Saved entries
>>>>
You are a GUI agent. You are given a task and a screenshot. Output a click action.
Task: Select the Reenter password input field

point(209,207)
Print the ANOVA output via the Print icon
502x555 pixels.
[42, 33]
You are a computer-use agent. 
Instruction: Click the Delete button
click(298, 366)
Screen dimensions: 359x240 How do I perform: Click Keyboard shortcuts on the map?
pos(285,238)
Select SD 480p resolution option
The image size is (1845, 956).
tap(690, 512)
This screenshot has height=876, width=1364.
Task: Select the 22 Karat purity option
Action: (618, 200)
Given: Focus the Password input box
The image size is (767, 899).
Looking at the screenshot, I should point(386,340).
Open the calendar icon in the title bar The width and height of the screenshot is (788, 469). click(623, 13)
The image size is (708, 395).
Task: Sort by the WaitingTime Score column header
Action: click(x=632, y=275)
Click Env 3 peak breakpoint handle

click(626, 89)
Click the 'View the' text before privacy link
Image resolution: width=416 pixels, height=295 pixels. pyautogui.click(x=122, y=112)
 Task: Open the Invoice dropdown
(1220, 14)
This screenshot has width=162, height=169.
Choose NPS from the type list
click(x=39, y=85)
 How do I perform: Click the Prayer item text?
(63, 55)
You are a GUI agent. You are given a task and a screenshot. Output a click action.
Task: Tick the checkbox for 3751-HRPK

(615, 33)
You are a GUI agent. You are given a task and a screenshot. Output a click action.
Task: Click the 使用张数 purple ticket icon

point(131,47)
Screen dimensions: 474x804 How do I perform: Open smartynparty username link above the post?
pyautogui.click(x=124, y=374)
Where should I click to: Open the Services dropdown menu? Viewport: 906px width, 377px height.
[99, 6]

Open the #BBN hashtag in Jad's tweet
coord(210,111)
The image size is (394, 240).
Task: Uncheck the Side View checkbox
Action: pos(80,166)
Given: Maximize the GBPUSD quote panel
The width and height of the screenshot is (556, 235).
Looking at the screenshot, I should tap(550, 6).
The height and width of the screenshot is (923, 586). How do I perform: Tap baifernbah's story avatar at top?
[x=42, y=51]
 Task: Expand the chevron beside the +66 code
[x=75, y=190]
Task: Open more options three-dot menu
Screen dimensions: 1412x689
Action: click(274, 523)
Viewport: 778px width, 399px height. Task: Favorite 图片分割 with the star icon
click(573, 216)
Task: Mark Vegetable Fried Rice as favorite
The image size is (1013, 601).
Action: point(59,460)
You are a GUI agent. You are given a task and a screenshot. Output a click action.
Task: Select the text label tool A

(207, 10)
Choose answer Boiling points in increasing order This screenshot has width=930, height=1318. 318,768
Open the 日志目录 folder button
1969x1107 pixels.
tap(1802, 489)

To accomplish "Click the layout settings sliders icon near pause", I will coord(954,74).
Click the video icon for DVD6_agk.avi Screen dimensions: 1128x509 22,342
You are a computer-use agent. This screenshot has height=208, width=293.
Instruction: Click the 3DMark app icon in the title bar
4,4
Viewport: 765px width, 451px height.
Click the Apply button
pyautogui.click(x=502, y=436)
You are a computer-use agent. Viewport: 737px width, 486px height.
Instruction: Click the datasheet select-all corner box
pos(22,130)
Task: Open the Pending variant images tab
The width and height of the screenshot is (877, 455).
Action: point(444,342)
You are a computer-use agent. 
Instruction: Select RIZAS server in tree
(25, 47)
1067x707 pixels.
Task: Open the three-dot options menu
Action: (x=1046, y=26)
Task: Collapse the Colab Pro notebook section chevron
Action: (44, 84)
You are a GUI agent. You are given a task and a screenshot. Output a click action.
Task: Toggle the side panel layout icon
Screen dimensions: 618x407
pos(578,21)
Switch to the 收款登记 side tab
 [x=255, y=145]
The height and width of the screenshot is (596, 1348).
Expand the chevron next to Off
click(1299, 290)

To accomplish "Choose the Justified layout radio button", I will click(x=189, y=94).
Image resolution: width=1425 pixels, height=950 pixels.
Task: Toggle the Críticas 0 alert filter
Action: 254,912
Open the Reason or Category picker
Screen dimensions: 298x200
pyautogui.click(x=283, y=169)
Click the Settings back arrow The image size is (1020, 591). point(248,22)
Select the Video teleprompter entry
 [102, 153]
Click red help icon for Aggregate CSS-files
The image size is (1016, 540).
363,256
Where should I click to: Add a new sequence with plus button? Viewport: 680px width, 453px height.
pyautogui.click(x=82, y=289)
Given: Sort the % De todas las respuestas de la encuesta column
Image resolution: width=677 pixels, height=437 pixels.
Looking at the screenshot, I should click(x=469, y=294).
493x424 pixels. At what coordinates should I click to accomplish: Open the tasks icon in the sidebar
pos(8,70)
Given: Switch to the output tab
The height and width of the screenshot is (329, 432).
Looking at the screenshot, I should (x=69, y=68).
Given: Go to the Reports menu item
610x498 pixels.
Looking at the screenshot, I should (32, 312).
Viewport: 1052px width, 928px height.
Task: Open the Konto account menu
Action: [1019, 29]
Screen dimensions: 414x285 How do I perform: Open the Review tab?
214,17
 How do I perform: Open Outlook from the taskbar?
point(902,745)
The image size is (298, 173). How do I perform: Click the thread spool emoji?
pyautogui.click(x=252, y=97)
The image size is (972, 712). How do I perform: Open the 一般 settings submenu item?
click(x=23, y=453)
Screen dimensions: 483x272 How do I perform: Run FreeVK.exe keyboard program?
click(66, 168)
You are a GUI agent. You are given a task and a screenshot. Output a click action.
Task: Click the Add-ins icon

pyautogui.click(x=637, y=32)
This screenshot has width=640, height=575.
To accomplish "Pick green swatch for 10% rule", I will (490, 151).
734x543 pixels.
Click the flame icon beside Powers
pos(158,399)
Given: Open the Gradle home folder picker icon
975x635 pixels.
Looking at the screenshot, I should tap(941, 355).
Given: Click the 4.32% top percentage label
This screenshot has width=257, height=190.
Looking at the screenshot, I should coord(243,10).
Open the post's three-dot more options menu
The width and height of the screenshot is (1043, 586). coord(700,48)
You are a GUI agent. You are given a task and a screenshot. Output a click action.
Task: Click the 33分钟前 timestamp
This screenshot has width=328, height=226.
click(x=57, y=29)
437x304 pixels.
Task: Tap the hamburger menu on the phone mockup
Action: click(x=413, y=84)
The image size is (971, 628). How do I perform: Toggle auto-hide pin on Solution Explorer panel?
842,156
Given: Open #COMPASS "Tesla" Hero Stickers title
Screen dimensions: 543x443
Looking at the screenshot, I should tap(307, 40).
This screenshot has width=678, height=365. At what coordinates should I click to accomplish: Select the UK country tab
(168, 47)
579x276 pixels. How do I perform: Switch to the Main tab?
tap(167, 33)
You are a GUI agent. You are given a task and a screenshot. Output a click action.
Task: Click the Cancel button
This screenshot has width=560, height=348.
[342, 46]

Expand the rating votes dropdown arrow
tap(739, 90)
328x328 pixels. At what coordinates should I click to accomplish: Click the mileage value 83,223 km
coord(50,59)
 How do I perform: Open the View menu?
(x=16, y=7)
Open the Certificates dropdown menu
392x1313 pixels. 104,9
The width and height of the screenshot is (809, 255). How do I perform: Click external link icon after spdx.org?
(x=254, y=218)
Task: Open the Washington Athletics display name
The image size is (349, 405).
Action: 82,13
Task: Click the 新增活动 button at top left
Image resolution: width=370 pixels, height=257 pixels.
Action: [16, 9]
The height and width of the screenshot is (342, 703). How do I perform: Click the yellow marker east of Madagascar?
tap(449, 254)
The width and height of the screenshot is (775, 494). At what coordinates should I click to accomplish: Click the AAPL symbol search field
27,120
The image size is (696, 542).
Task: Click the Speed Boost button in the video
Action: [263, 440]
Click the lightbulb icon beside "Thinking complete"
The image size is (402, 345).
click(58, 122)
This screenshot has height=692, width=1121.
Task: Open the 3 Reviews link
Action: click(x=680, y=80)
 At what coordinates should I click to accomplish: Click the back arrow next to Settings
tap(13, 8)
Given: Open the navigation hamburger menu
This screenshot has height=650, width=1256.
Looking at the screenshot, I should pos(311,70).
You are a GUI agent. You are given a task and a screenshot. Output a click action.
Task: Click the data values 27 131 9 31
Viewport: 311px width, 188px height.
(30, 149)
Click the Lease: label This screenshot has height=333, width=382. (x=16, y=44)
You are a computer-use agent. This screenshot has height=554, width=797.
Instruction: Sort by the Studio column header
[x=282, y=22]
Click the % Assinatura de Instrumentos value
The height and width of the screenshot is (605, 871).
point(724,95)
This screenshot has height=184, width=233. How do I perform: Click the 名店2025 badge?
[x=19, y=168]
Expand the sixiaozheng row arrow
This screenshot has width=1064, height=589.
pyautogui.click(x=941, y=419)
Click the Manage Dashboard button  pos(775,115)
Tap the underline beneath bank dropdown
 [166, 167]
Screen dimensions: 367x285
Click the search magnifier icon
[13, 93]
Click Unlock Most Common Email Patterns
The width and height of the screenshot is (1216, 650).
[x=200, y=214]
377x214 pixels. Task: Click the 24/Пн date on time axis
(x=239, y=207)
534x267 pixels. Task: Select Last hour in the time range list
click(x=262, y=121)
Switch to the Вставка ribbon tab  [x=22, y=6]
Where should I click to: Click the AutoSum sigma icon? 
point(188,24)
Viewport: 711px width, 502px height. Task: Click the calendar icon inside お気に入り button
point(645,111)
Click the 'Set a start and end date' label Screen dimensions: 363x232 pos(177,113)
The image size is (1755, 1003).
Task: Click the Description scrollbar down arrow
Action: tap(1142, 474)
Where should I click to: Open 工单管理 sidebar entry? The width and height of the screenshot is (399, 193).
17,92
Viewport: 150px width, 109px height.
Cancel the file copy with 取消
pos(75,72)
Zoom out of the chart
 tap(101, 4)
<<<<
- Task objective: Nothing but a number is expected here: how many lines above include the string "computer".

- Expected output: 5